Sur leurs têtes ils voient, de vertige étourdis,
Fondre Cassiopée et le Lion grandis ;
Les polygones d’or s’abaissent, les saluent,
Glissent, puis engloutis derrière eux diminuent.
Comme un œil dilaté par une flèche éteint,
Sirius élargi n’est déjà plus distinct.
La Grande Ourse à son tour, subitement énorme,
Tombe et n’est bientôt plus qu’un point blême et sans forme.
Des Pléiades, plus vif et promptement décru,
Le tressaillant fantôme a soudain disparu.
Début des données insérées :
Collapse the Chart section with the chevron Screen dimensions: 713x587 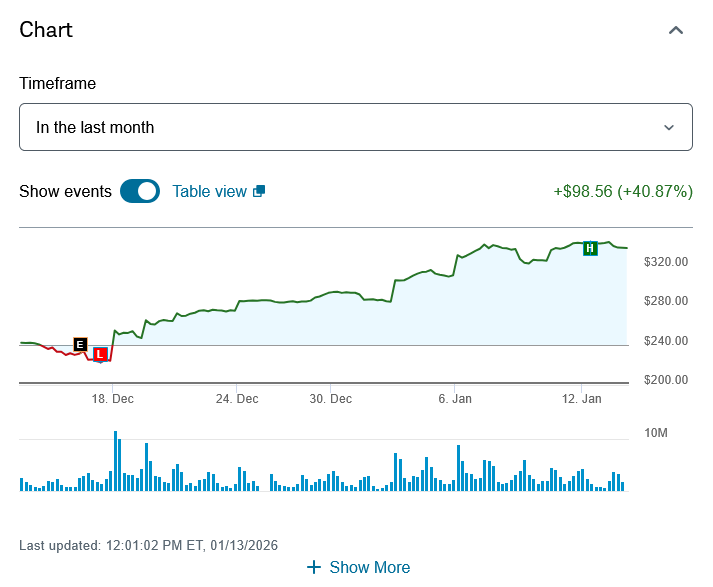pyautogui.click(x=676, y=30)

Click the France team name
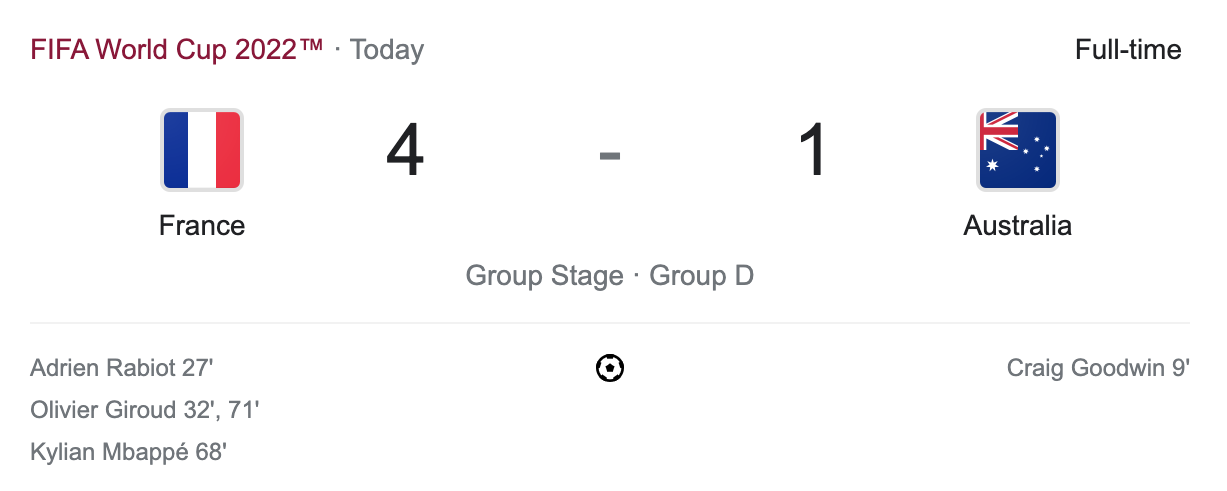pos(202,226)
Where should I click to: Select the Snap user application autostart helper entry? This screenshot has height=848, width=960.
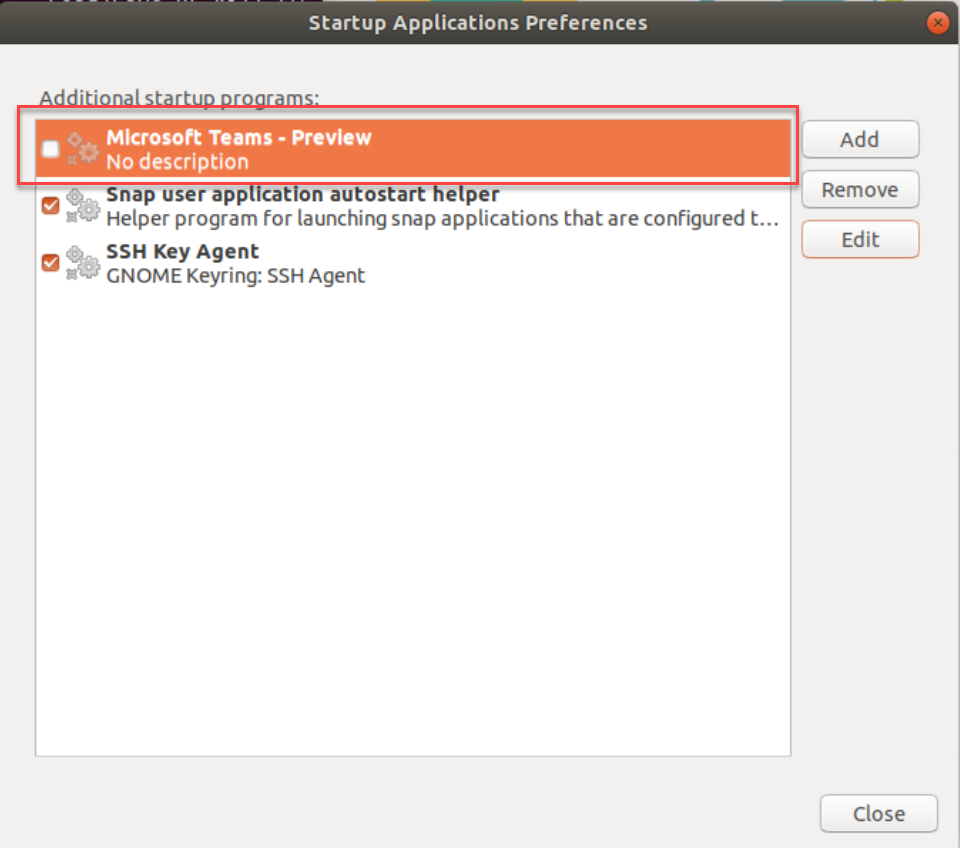pyautogui.click(x=400, y=204)
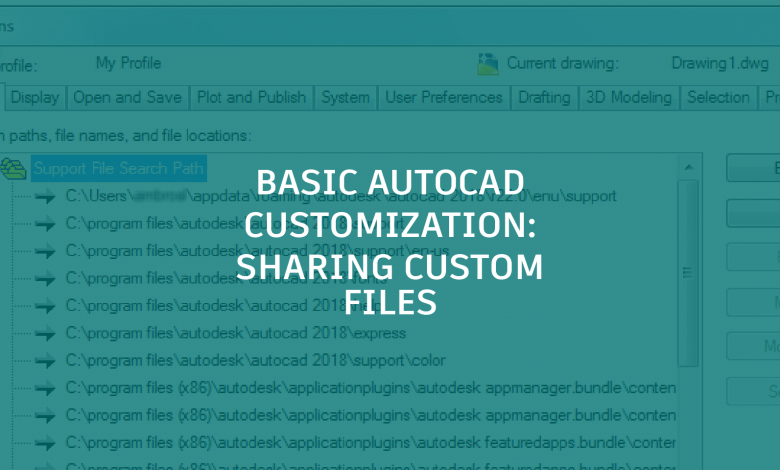This screenshot has height=470, width=780.
Task: Click the path list vertical scrollbar thumb
Action: coord(687,270)
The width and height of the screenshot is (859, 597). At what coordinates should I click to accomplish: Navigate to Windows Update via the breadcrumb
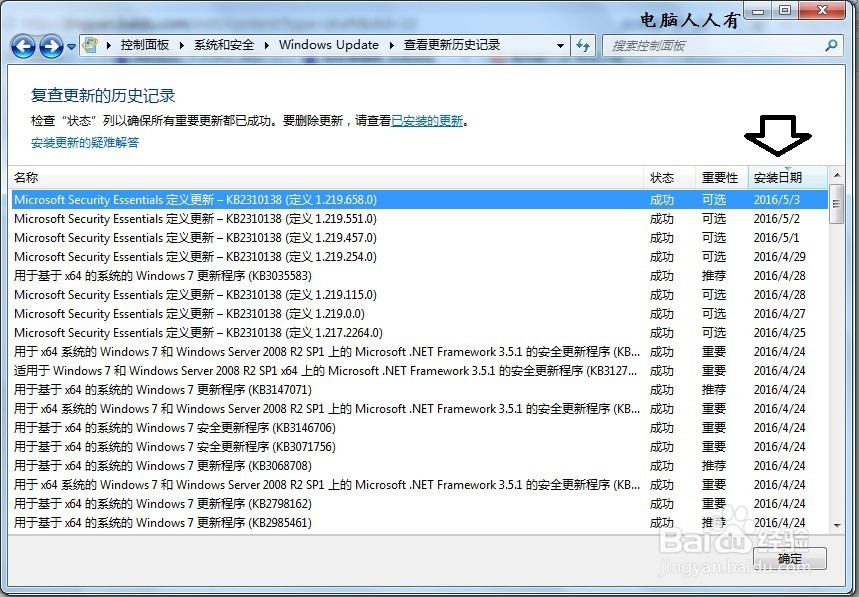tap(329, 45)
L’immensité fuyante offre, emporte et dévore
Andromède, Orion, d’autres signes encore,
Persée et les Gémeaux, Castor après Algol :
Le Zodiaque épars s’effondre sous leur vol !
Ils montent, étreignant la Mort qui les entraîne
Là-haut, là-haut où germe une lueur sereine ;
Et tout le peuple astral que l’homme a dénombré,
Ce qu’il nommait le ciel, sous leurs pieds a sombré.
À cette nébuleuse une autre nébuleuse
Succède, puis une autre, en la mer onduleuse
De l’impalpable éther, océan sans milieu
Dont blanchissent au loin les archipels en feu ;
Et ces brouillards lactés qu’ils atteignent et percent
En poudre éblouissante autour d’eux se dispersent.